Page 126, l. 10: “I have come to call you.” Buffalo-Bird Woman means that her father invited his son-in-law to come and live in his earth lodge. If he had not sent this invitation, the young couple would have set up housekeeping elsewhere.

Page 128, l. 37: “Only a strong, well-fed pony could go all day on wet ground.” Nature designed the solid hoof of the horse for a prairie or semidesert country. A pony finds it hard to withdraw his hoof in wet spongy soil, and soon tires. A deer or buffalo, with divided hoof, runs upon wet ground with comparative ease. Every farmer’s boy knows that an ox will walk through a swamp in which a horse will mire.

Page 142, l. 26: “With two fingers crooked like horns, the sign for buffaloes.” So many languages were spoken by our Indian tribes, that they found it necessary to invent a sign language so that Indians, ignorant of each other’s speech, could converse. A well-trained deaf mute and an old plains Indian can readily talk together by signs.

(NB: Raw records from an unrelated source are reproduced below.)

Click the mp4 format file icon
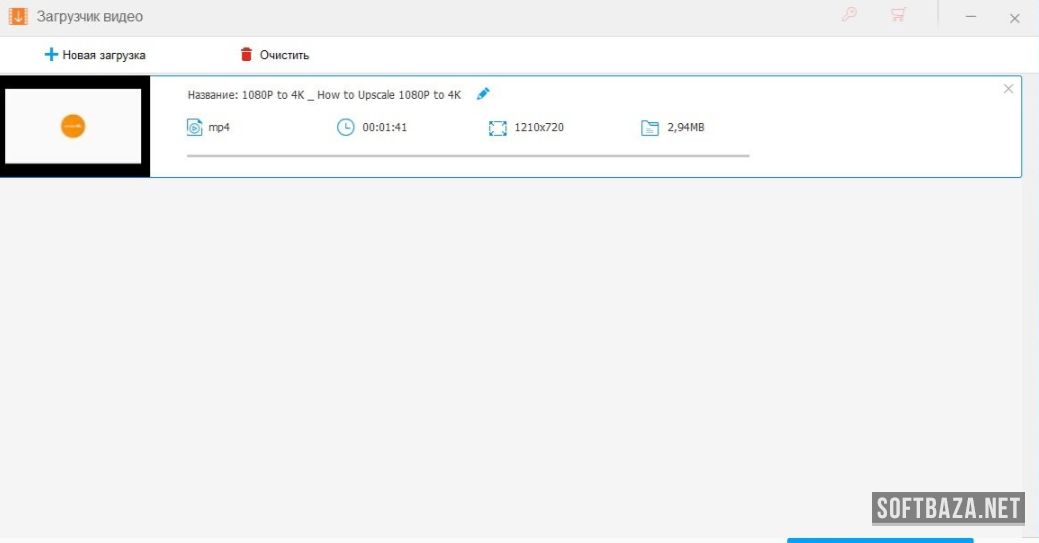The height and width of the screenshot is (543, 1039). [194, 127]
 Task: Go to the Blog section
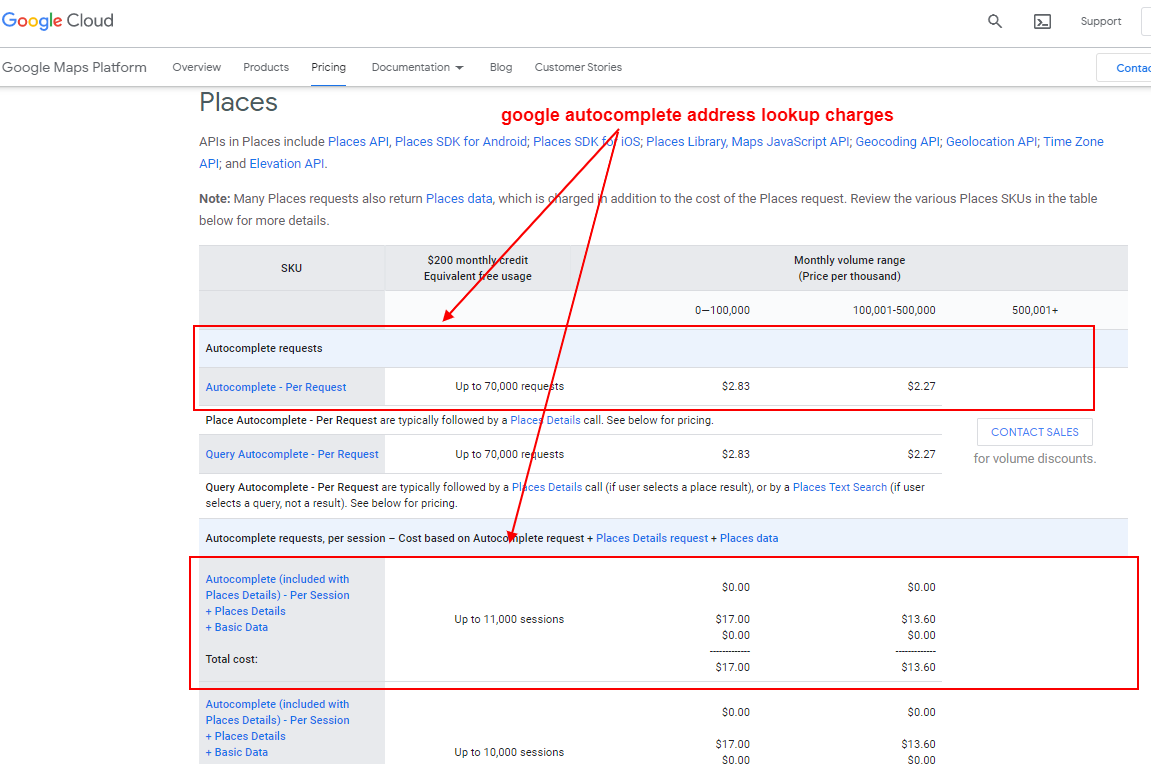pyautogui.click(x=500, y=67)
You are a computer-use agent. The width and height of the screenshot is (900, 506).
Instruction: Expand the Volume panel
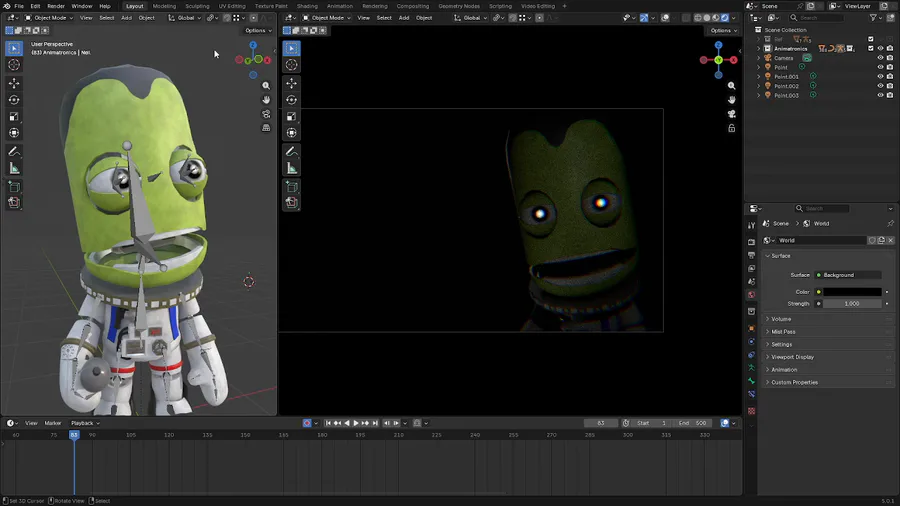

Page 143, l. 4: “Creeping up the coulees.” A coulee in the Dakotas is a grassy ravine, usually dry except in spring and autumn, and after a heavy rain.

Page 157, l. 19: “They starved, because they are hunters and raise no corn.” The Hidatsas and Mandans as agriculturists felt themselves superior to the hunting tribes. Small-Ankle refers here to the western, or Teton, Sioux. The eastern Sioux were corn raisers.

Page 158, l. 10: “My mothers and I were more than a week threshing.” In the summer of 1912, the author had Buffalo-Bird Woman pace off on the prairie the size of her mothers’ field, as she recollected it. It measured one hundred and ninety yards in length by ninety yards in width. Such were some of the fields which in olden days were cultivated with wooden sticks and bone hoes.


SUPPLEMENT

HOW TO MAKE AN INDIAN CAMP

Young Americans who wish to grow up strong and healthy should live much out of doors; and there is no pleasanter way to do this than in an Indian camp. Such a camp you can make yourself, in your back yard or an empty lot or in a neighboring wood.